SUMMARY
The mitochondrial respiratory chain (RC) enables many metabolic processes by regenerating both mitochondrial and cytosolic NAD+ and ATP. In contrast to ADP, NADH metabolically produced in the cytosol is not transported across the inner mitochondrial membrane and must be indirectly transferred inside mitochondria through the malate-aspartate shuttle (MAS) to fuel RC with electrons. MAS is the major pathway maintaining cytosolic NADH/NAD+ redox balance in mammalian tissues such as liver and heart and its activity is crucial for cell metabolism, division and survival. However, the specific metabolic regulations allowing mitochondrial respiration to prioritize NADH oxidation in response to high NADH/NAD+ redox stress have not been elucidated. The recent discovery that complex I (NADH dehydrogenase), and not complex II (Succinate dehydrogenase), can assemble with other RC complexes to form functional entities called respirasomes, led to the assumption that this supramolecular organisation would favour NADH oxidation. Surprisingly, our bioenergetic characterization of liver and heart mitochondria demonstrates that the RC systematically favours electrons provided by complex II. However, mitochondrial malate dehydrogenase (MDH2) mediated metabolic regulation can rewire respiratory chain electrons flow from succinate toward NADH oxidation in response to increase MAS activity. Interestingly, this new regulatory mechanism synergistically increases RC’s NADH oxidative capacity and rewires MDH2 driven anaplerosis of the TCA, preventing malate production from succinate to favor oxidation of cytosolic malate. This discovery demonstrates that MAS does not only passively balance cytosolic and mitochondrial NADH but instead, in response to cytosolic redox stress, MAS actively rewires RC’s fuelling, inhibiting complex II to prioritize cytosolic NADH oxidation and increase complex I oxidative capacity.
HIGHLIGHTS
Heart and liver respiratory chains preferentially oxidize succinate.

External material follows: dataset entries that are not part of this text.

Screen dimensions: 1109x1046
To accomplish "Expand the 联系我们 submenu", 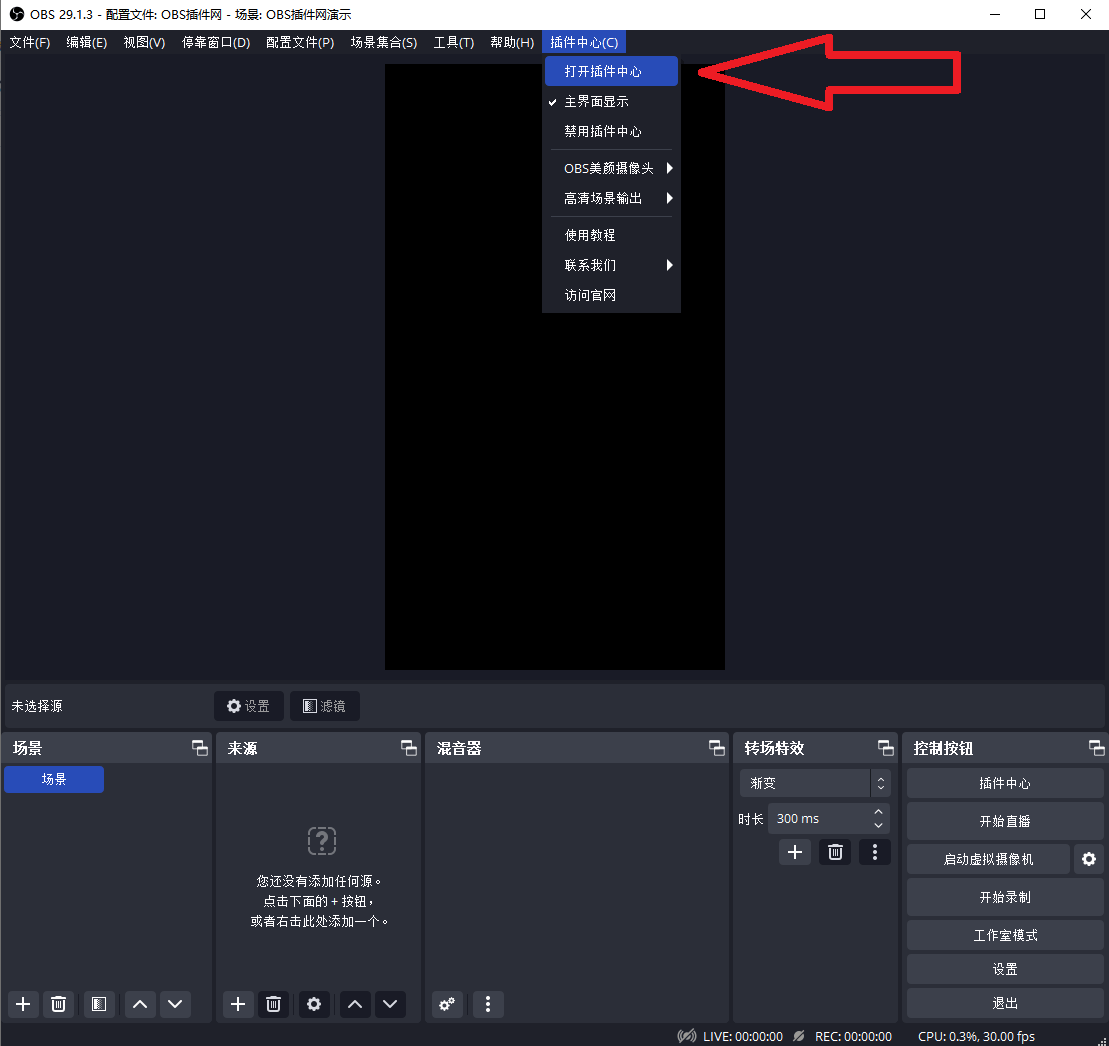I will (591, 264).

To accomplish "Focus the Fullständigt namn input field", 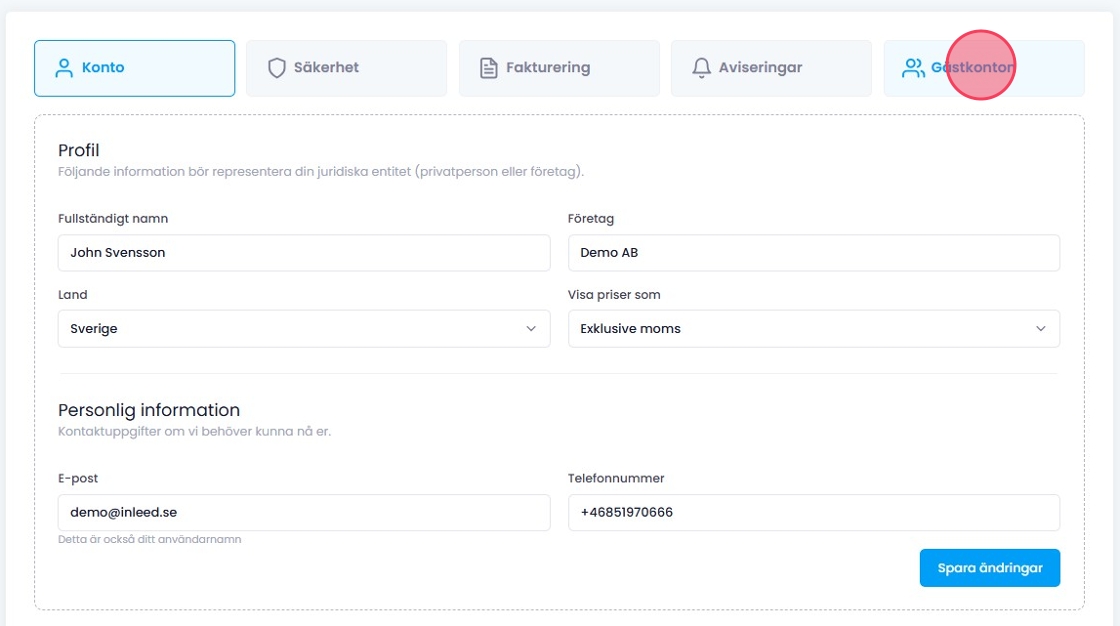I will [304, 253].
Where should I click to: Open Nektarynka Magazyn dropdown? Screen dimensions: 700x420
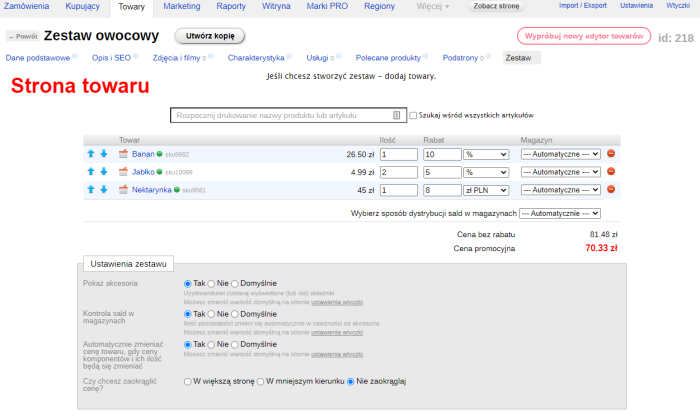(560, 189)
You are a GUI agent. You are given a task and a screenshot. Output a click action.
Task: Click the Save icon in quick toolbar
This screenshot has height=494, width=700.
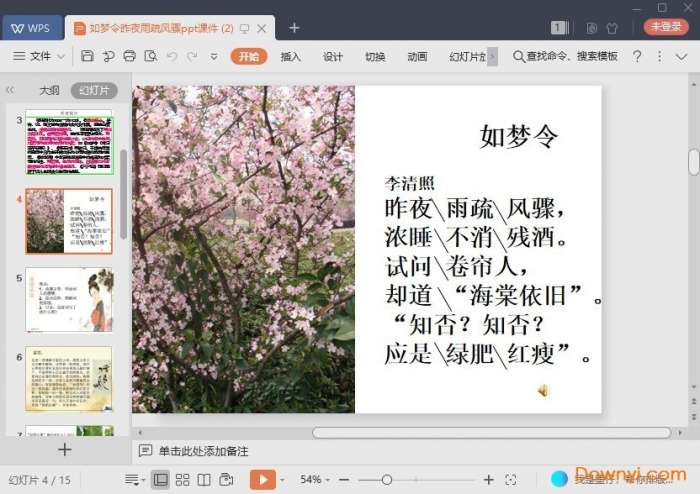pyautogui.click(x=87, y=57)
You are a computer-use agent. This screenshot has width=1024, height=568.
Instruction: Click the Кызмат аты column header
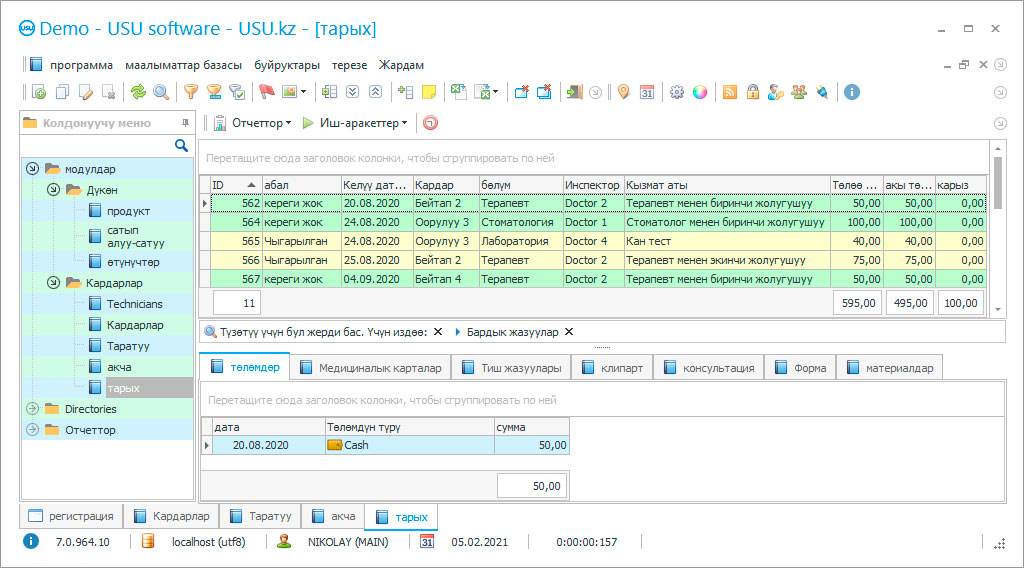coord(726,185)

The preferential succinate oxidation is independent of the relative abundance of complex I and II.
MDH2 mediated feedback inhibition of complex II can counteract the preferential succinate oxidation to increase NADH oxidative capacity.
The malate-aspartate shuttle inhibits mitochondrial conversion of succinate into malate to prioritize the mitochondrial oxidation of cytosolic malate.
Competing Interest Statement
The authors have declared no competing interest.